TO DO: Render each line of the records below as one string in a JSON list, omitting any blank lines.

RECORDS TO PROCESS:
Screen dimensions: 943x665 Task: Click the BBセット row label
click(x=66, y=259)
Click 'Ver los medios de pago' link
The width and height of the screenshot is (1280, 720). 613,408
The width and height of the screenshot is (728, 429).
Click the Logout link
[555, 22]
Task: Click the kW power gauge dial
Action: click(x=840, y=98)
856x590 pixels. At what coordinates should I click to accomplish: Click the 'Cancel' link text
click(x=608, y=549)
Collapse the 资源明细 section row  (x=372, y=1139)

FULL OUTPUT:
[
  "Screen dimensions: 943x665 Task: Click the BBセット row label",
  "click(x=66, y=259)",
  "Click 'Ver los medios de pago' link",
  "The width and height of the screenshot is (1280, 720). 613,408",
  "The width and height of the screenshot is (728, 429).",
  "Click the Logout link",
  "[555, 22]",
  "Task: Click the kW power gauge dial",
  "Action: click(x=840, y=98)",
  "856x590 pixels. At what coordinates should I click to accomplish: Click the 'Cancel' link text",
  "click(x=608, y=549)",
  "Collapse the 资源明细 section row  (x=372, y=1139)"
]